▶ _Given problem_: Please write out the lines below again, substituting "Name the element" for every occurrence of "Describe the element" and leaving everything else as it is.

▶ _Stored rows_:

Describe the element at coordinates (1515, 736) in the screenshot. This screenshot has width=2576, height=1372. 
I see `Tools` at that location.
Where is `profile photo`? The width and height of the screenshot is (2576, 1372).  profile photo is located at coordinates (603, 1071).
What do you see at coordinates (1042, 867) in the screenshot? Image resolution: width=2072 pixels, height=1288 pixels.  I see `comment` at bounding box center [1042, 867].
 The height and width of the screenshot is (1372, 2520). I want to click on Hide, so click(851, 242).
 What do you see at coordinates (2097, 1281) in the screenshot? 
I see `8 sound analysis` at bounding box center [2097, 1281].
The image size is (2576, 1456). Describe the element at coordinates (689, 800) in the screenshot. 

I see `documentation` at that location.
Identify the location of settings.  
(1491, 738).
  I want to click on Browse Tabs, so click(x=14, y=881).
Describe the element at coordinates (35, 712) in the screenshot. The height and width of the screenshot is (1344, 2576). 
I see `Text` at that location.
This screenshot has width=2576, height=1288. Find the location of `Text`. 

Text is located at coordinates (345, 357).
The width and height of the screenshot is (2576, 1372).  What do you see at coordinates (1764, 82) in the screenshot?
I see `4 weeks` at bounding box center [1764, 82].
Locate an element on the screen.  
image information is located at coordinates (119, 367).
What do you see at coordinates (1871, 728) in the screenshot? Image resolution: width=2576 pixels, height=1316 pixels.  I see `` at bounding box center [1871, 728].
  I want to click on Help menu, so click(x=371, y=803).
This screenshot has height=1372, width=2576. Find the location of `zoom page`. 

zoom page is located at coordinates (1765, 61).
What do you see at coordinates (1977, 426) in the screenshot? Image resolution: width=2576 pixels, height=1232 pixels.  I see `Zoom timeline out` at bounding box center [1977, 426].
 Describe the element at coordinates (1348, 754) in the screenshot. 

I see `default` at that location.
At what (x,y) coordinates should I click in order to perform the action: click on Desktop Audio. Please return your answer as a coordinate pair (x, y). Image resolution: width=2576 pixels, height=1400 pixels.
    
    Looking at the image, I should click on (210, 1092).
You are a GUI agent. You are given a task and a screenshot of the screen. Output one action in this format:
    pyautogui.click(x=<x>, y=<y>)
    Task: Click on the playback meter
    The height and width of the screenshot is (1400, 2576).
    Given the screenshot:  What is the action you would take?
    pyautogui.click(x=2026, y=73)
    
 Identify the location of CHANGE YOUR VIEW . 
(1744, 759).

▶ _Finished answer_:
Name the element at coordinates (1515, 736) in the screenshot. This screenshot has width=2576, height=1372. 
I see `Tools` at that location.
Where is `profile photo`? The width and height of the screenshot is (2576, 1372).  profile photo is located at coordinates (603, 1071).
What do you see at coordinates (1042, 867) in the screenshot? Image resolution: width=2072 pixels, height=1288 pixels.  I see `comment` at bounding box center [1042, 867].
 The height and width of the screenshot is (1372, 2520). I want to click on Hide, so click(851, 242).
 What do you see at coordinates (2097, 1281) in the screenshot? 
I see `8 sound analysis` at bounding box center [2097, 1281].
The image size is (2576, 1456). Name the element at coordinates (689, 800) in the screenshot. 

I see `documentation` at that location.
Identify the location of settings.  
(1491, 738).
  I want to click on Browse Tabs, so click(x=14, y=881).
Name the element at coordinates (35, 712) in the screenshot. The height and width of the screenshot is (1344, 2576). 
I see `Text` at that location.
This screenshot has width=2576, height=1288. Find the location of `Text`. 

Text is located at coordinates (345, 357).
The width and height of the screenshot is (2576, 1372).  What do you see at coordinates (1764, 82) in the screenshot?
I see `4 weeks` at bounding box center [1764, 82].
Locate an element on the screen.  
image information is located at coordinates (119, 367).
What do you see at coordinates (1871, 728) in the screenshot? Image resolution: width=2576 pixels, height=1316 pixels.  I see `` at bounding box center [1871, 728].
  I want to click on Help menu, so click(x=371, y=803).
This screenshot has height=1372, width=2576. Find the location of `zoom page`. 

zoom page is located at coordinates (1765, 61).
What do you see at coordinates (1977, 426) in the screenshot? Image resolution: width=2576 pixels, height=1232 pixels.  I see `Zoom timeline out` at bounding box center [1977, 426].
 Name the element at coordinates (1348, 754) in the screenshot. 

I see `default` at that location.
At what (x,y) coordinates should I click in order to perform the action: click on Desktop Audio. Please return your answer as a coordinate pair (x, y). Image resolution: width=2576 pixels, height=1400 pixels.
    
    Looking at the image, I should click on (210, 1092).
You are a GUI agent. You are given a task and a screenshot of the screen. Output one action in this format:
    pyautogui.click(x=<x>, y=<y>)
    Task: Click on the playback meter
    The height and width of the screenshot is (1400, 2576).
    Given the screenshot:  What is the action you would take?
    pyautogui.click(x=2026, y=73)
    
 Identify the location of CHANGE YOUR VIEW . 
(1744, 759).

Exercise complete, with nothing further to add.